--- start ---

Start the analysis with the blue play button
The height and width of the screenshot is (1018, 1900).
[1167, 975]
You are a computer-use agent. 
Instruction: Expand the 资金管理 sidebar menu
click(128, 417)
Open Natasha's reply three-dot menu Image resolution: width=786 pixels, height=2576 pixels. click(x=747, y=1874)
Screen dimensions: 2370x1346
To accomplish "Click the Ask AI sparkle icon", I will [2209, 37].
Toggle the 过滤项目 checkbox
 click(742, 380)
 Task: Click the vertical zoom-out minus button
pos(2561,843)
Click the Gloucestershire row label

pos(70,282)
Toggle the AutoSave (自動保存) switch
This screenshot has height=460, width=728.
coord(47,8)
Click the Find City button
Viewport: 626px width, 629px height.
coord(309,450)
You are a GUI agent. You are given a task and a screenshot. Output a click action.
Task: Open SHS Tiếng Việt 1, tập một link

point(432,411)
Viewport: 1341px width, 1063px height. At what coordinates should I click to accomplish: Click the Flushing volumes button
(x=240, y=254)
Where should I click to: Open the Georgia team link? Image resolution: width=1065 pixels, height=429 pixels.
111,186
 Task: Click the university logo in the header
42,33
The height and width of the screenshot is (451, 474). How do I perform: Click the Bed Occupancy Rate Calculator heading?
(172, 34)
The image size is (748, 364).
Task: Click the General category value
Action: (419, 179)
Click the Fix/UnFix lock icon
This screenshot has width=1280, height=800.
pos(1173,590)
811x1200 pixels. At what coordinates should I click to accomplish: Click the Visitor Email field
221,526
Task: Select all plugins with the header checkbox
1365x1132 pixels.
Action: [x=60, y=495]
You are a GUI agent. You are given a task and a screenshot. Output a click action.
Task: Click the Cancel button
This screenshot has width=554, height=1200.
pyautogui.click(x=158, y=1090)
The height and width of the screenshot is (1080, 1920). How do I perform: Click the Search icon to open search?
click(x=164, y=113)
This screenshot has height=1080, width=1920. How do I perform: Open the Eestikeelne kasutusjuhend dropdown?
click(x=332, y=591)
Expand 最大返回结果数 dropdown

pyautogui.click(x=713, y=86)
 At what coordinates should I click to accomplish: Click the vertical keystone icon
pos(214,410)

--- end ---

> GIVEN TASK: Reproduce every one of the records above line for line, with nothing changed.

> EXERCISE SOLUTION:
Start the analysis with the blue play button
The height and width of the screenshot is (1018, 1900).
[1167, 975]
You are a computer-use agent. 
Instruction: Expand the 资金管理 sidebar menu
click(128, 417)
Open Natasha's reply three-dot menu Image resolution: width=786 pixels, height=2576 pixels. click(x=747, y=1874)
Screen dimensions: 2370x1346
To accomplish "Click the Ask AI sparkle icon", I will [2209, 37].
Toggle the 过滤项目 checkbox
 click(742, 380)
 Task: Click the vertical zoom-out minus button
pos(2561,843)
Click the Gloucestershire row label

pos(70,282)
Toggle the AutoSave (自動保存) switch
This screenshot has height=460, width=728.
coord(47,8)
Click the Find City button
Viewport: 626px width, 629px height.
coord(309,450)
You are a GUI agent. You are given a task and a screenshot. Output a click action.
Task: Open SHS Tiếng Việt 1, tập một link

point(432,411)
Viewport: 1341px width, 1063px height. At what coordinates should I click to accomplish: Click the Flushing volumes button
(x=240, y=254)
Where should I click to: Open the Georgia team link? Image resolution: width=1065 pixels, height=429 pixels.
111,186
 Task: Click the university logo in the header
42,33
The height and width of the screenshot is (451, 474). How do I perform: Click the Bed Occupancy Rate Calculator heading?
(172, 34)
The image size is (748, 364).
Task: Click the General category value
Action: (419, 179)
Click the Fix/UnFix lock icon
This screenshot has width=1280, height=800.
pos(1173,590)
811x1200 pixels. At what coordinates should I click to accomplish: Click the Visitor Email field
221,526
Task: Select all plugins with the header checkbox
1365x1132 pixels.
Action: [x=60, y=495]
You are a GUI agent. You are given a task and a screenshot. Output a click action.
Task: Click the Cancel button
This screenshot has width=554, height=1200.
pyautogui.click(x=158, y=1090)
The height and width of the screenshot is (1080, 1920). How do I perform: Click the Search icon to open search?
click(x=164, y=113)
This screenshot has height=1080, width=1920. How do I perform: Open the Eestikeelne kasutusjuhend dropdown?
click(x=332, y=591)
Expand 最大返回结果数 dropdown

pyautogui.click(x=713, y=86)
 At what coordinates should I click to accomplish: Click the vertical keystone icon
pos(214,410)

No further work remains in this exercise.